[Stored items]
————

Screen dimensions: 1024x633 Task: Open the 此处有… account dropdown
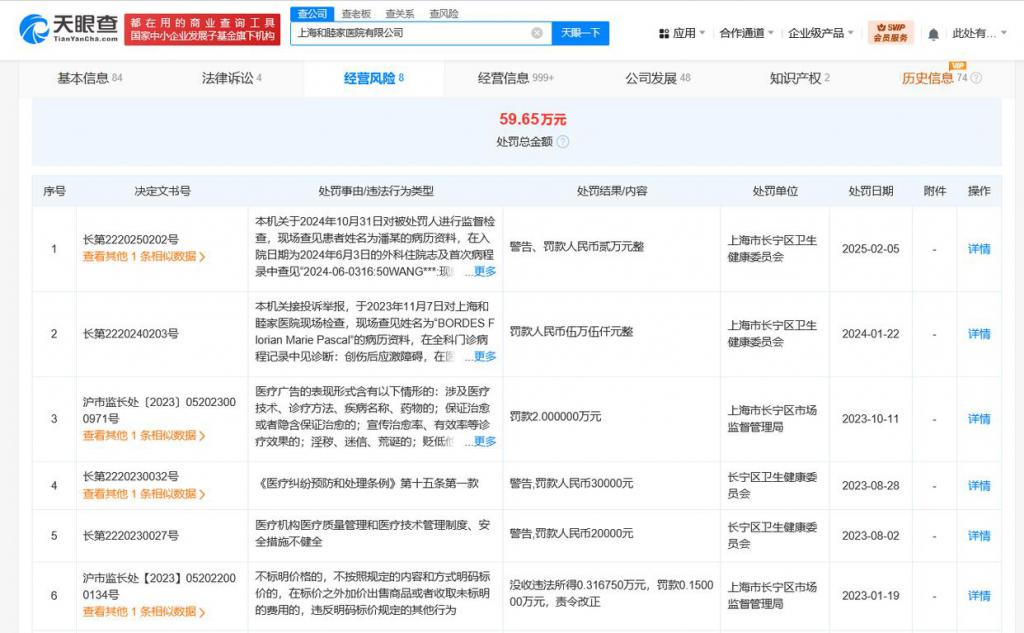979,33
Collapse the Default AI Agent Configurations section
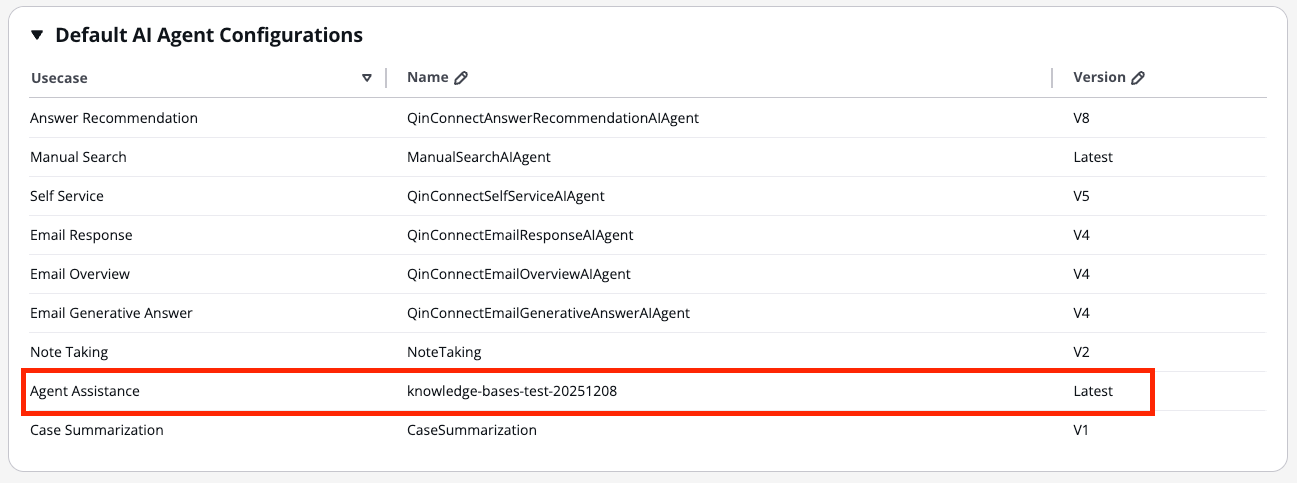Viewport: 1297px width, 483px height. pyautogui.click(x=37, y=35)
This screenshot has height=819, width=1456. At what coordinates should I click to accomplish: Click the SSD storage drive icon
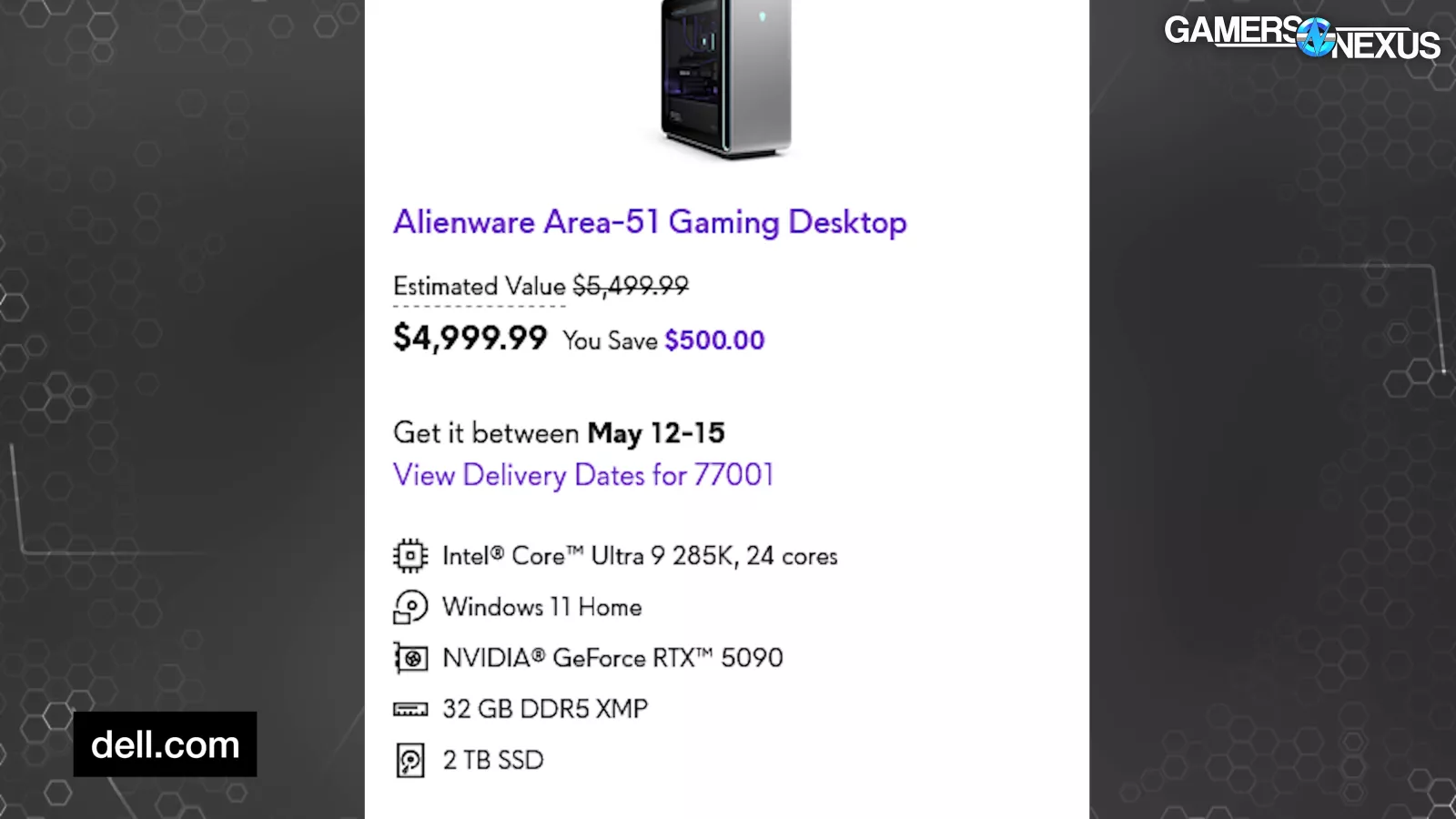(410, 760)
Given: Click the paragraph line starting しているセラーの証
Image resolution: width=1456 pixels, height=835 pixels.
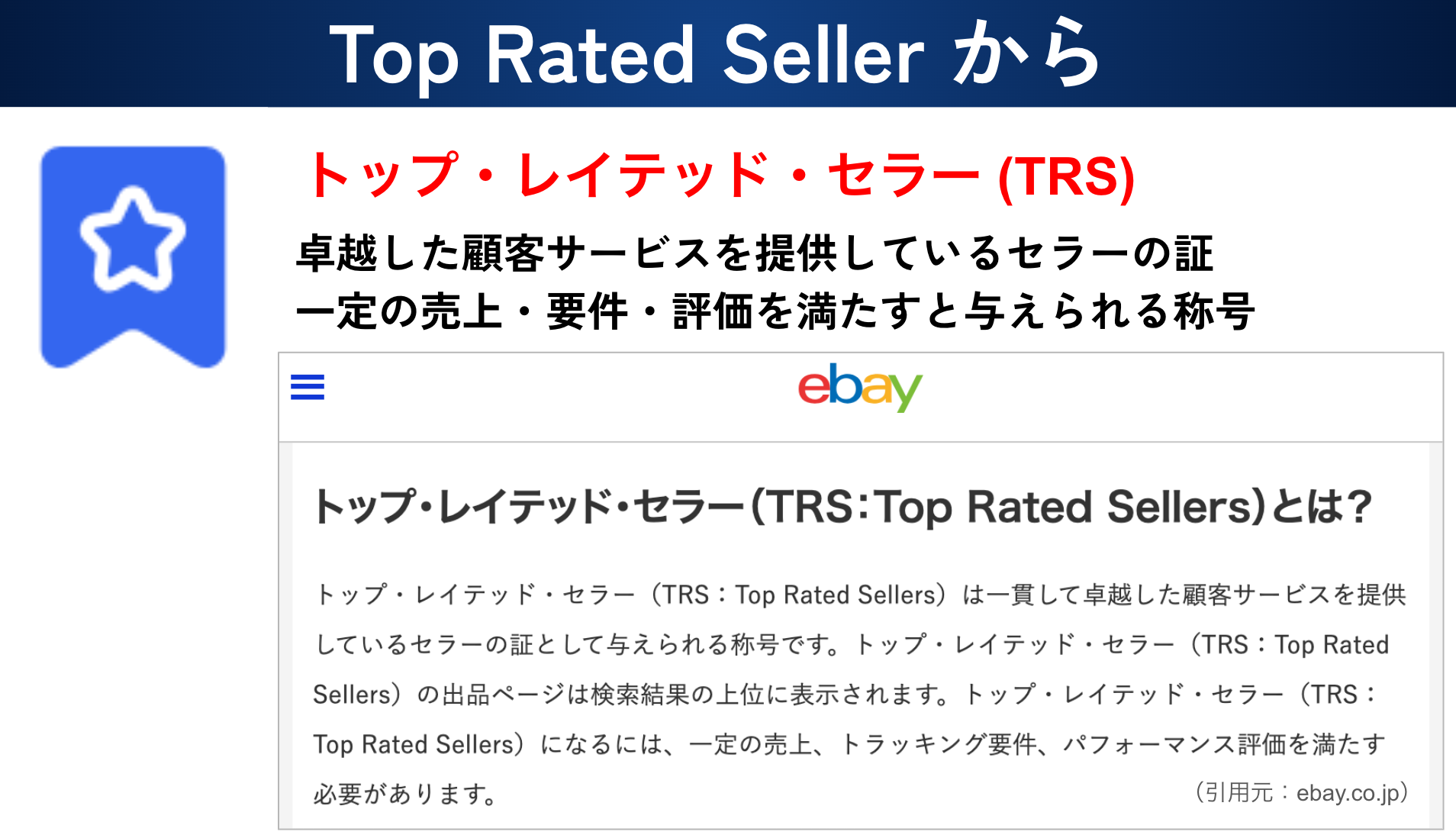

————

WHAT YOU HAVE TO DO> Please reproduce the lines above from the one containing "Given: Click the" through the final line, exactly and inclusively, leaving out each picture.

EXERCISE SOLUTION>
Given: Click the paragraph line starting しているセラーの証
Image resolution: width=1456 pixels, height=835 pixels.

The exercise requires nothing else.